Collected data entries
::::::

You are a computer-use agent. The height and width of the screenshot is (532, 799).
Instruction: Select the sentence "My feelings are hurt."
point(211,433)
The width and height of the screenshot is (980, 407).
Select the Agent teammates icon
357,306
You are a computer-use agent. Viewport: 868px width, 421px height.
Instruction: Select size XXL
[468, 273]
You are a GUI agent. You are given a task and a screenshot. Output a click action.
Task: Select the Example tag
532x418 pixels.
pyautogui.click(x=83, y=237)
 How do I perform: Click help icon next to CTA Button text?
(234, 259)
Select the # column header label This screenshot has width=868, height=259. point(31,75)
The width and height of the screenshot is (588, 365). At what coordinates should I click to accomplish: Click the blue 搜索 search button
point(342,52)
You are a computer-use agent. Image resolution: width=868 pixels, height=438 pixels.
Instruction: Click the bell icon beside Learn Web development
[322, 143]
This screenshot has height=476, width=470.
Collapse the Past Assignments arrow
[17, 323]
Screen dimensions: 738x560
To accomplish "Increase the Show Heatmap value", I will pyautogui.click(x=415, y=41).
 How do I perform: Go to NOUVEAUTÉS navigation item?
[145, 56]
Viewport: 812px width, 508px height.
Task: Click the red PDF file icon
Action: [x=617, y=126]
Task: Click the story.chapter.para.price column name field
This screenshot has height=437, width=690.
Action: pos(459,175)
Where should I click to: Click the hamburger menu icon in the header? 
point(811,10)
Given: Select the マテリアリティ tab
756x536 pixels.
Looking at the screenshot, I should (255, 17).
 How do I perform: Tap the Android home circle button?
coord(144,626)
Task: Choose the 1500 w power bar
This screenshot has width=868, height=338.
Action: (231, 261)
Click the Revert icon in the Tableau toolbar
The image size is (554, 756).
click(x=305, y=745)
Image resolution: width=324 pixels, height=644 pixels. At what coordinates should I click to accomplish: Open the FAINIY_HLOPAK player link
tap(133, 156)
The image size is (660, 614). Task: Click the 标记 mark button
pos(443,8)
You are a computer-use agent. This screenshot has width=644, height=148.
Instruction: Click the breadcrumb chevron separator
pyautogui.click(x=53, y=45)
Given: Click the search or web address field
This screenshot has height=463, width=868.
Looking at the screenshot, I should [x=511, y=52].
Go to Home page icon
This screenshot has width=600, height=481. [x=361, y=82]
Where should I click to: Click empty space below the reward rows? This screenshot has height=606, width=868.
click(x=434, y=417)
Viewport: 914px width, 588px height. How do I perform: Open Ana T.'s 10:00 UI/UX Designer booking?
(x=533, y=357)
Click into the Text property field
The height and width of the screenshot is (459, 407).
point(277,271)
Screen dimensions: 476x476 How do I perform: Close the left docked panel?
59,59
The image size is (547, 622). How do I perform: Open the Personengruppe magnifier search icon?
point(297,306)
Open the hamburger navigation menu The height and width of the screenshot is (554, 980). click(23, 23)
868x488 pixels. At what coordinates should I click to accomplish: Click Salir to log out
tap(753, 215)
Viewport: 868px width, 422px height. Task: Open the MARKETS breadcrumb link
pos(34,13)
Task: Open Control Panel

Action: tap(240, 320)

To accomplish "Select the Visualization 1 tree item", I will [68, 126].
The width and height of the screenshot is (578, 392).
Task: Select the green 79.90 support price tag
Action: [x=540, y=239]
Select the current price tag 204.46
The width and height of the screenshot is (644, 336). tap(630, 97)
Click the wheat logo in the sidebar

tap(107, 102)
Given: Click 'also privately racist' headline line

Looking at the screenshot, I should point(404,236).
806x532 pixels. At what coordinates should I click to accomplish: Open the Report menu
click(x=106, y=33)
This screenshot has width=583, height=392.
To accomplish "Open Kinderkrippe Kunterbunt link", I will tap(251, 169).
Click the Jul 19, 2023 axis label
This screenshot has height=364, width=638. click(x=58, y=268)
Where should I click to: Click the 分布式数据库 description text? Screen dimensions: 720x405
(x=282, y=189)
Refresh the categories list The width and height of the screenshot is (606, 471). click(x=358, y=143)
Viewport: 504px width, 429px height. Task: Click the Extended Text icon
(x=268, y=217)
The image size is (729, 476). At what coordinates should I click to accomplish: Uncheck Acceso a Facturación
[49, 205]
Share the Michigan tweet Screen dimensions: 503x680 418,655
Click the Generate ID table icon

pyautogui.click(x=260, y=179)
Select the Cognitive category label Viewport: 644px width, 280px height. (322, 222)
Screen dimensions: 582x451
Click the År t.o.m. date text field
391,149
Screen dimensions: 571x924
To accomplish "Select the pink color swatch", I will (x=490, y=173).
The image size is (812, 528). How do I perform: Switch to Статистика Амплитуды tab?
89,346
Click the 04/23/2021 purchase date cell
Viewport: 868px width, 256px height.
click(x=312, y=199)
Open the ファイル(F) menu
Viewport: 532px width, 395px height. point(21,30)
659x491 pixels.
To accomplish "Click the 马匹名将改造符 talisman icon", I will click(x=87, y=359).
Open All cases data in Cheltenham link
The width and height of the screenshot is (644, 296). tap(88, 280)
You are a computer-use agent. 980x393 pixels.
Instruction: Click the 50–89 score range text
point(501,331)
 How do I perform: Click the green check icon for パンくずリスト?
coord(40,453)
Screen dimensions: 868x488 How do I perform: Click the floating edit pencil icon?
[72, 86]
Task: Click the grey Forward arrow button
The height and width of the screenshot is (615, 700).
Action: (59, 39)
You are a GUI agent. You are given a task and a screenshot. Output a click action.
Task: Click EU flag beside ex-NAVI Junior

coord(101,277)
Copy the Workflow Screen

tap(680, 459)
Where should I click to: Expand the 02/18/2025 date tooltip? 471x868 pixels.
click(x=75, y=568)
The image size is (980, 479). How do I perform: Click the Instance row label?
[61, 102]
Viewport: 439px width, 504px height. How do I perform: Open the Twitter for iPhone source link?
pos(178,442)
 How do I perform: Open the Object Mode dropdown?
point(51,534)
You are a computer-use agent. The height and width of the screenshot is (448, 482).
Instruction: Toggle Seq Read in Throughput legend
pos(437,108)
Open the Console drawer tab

::::::

All lines of the records above that carry the word "column" should be listed.

Select the # column header label This screenshot has width=868, height=259. point(31,75)
Task: Click the story.chapter.para.price column name field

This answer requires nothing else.